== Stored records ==

• • • • •

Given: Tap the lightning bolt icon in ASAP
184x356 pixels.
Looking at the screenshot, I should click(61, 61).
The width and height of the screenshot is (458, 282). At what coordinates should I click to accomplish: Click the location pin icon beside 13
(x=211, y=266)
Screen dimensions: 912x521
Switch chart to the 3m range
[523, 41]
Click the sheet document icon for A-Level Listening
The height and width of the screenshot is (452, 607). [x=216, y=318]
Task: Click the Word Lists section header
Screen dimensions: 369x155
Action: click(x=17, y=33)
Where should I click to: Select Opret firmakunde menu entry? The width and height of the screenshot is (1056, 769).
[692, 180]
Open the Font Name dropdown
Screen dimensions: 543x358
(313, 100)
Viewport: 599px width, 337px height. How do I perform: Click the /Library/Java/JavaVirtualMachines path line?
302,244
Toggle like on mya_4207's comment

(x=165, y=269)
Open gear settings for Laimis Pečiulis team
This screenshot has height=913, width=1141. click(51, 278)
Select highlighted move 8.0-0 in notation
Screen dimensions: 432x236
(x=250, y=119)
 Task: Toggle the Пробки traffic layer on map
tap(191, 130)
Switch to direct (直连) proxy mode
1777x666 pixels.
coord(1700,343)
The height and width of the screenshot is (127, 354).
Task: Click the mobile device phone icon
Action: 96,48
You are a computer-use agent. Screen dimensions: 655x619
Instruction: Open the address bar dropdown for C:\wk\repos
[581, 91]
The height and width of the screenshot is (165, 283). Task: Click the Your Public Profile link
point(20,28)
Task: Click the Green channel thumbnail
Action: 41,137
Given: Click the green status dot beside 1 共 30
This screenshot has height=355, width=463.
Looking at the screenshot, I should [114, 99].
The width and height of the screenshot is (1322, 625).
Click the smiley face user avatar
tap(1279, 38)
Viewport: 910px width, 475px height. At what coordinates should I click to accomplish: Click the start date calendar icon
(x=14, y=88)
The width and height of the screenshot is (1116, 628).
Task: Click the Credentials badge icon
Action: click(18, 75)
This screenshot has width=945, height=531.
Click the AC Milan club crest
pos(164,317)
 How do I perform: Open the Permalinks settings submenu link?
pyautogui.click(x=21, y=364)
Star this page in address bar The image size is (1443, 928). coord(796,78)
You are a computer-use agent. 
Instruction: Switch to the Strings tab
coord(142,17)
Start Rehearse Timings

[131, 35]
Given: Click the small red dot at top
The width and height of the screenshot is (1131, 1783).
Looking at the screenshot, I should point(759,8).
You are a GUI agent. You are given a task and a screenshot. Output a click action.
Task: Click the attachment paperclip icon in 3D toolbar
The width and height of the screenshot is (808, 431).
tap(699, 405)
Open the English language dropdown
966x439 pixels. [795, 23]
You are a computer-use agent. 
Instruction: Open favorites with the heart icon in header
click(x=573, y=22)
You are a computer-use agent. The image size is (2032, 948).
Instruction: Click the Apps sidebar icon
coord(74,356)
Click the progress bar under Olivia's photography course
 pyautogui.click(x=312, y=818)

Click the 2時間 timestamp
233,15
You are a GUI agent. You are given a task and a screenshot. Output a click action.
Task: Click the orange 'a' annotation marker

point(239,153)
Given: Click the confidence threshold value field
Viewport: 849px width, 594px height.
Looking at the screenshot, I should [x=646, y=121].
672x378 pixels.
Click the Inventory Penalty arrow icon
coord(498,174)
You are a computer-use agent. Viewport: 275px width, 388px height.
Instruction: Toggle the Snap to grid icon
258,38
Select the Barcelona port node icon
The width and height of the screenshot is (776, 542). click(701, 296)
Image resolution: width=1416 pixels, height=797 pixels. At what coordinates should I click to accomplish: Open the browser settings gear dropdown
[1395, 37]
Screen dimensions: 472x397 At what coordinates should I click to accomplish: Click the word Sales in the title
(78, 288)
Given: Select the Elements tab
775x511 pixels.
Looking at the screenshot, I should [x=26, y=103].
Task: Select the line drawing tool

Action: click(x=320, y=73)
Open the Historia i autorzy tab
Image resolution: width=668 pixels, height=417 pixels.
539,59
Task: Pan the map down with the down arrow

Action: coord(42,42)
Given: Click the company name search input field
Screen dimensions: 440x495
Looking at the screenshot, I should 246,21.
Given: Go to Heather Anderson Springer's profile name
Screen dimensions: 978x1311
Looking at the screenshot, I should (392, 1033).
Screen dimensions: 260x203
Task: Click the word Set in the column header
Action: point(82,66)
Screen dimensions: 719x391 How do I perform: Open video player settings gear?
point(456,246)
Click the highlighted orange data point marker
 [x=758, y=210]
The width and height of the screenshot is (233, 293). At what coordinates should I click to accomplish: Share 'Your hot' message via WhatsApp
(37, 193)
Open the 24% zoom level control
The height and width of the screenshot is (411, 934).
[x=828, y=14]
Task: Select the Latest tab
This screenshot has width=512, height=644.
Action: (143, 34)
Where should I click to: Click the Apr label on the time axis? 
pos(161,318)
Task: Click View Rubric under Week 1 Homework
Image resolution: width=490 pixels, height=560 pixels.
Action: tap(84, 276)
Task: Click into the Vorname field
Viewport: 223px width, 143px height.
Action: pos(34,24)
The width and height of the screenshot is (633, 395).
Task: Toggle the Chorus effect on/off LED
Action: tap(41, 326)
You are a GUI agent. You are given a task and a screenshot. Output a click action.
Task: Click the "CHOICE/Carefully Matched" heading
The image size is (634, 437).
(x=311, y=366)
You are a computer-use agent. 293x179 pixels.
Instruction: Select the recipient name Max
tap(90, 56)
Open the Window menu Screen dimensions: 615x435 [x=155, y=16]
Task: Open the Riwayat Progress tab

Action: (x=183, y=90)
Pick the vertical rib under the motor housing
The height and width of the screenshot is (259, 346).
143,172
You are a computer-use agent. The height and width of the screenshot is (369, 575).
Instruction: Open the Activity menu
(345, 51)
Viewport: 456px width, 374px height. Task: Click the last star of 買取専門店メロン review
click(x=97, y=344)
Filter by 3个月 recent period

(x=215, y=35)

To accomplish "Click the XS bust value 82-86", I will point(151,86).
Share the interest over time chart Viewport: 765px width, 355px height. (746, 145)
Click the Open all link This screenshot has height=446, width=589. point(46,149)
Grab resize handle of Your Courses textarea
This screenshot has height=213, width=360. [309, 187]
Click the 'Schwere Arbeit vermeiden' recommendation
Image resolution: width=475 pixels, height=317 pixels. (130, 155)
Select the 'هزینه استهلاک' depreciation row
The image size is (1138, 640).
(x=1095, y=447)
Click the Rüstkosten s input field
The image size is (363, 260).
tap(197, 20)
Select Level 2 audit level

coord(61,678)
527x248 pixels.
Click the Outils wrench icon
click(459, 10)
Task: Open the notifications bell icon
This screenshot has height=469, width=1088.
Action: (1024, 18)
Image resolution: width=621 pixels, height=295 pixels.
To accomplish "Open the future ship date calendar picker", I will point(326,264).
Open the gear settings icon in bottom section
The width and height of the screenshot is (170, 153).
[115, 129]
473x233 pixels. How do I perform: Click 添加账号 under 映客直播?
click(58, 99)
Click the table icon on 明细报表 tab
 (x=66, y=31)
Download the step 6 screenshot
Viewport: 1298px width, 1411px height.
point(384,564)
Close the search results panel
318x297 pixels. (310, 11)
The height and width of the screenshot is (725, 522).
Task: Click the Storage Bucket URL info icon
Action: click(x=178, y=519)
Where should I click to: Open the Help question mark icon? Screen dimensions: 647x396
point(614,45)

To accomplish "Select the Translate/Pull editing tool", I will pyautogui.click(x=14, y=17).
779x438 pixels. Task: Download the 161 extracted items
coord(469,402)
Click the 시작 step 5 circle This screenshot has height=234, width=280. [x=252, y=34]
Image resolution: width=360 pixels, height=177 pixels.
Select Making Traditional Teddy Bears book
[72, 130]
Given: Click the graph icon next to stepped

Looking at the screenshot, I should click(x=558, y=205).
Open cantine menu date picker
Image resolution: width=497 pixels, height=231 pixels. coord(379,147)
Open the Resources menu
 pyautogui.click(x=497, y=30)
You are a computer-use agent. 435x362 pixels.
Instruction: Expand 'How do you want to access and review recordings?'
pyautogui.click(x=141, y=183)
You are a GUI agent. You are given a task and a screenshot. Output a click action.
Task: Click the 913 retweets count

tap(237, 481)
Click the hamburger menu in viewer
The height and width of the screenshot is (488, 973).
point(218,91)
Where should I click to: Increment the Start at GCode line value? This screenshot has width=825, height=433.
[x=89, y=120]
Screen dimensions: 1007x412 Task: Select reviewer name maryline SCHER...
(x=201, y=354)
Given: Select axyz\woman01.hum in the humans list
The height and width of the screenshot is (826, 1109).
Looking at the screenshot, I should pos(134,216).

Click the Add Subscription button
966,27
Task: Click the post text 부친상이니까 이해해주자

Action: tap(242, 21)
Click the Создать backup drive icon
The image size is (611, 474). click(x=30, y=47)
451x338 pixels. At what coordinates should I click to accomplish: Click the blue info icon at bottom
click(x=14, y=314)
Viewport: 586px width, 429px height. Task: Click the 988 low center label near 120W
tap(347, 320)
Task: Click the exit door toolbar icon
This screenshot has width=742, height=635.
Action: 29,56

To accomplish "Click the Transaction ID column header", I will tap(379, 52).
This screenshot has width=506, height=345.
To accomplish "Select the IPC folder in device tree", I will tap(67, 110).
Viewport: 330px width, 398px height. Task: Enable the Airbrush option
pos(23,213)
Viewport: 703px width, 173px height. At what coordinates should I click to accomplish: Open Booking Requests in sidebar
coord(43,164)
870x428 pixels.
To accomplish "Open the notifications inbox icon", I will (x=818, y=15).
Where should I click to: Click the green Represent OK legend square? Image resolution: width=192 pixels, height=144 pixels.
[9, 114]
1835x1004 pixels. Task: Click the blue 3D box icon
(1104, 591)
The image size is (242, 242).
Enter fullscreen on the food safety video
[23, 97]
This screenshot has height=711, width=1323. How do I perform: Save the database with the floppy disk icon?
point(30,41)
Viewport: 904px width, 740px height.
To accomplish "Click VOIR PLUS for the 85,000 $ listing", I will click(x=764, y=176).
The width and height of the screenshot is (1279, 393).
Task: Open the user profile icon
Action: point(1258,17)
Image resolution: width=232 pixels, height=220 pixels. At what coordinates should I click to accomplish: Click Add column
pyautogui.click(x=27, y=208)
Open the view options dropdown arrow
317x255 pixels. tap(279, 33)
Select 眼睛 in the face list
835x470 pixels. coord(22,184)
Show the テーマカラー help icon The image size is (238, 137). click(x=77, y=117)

• • • • •

A single figure is required: the number of lines in the entries above that include the word "toolbar".

== RESPONSE AREA ==
2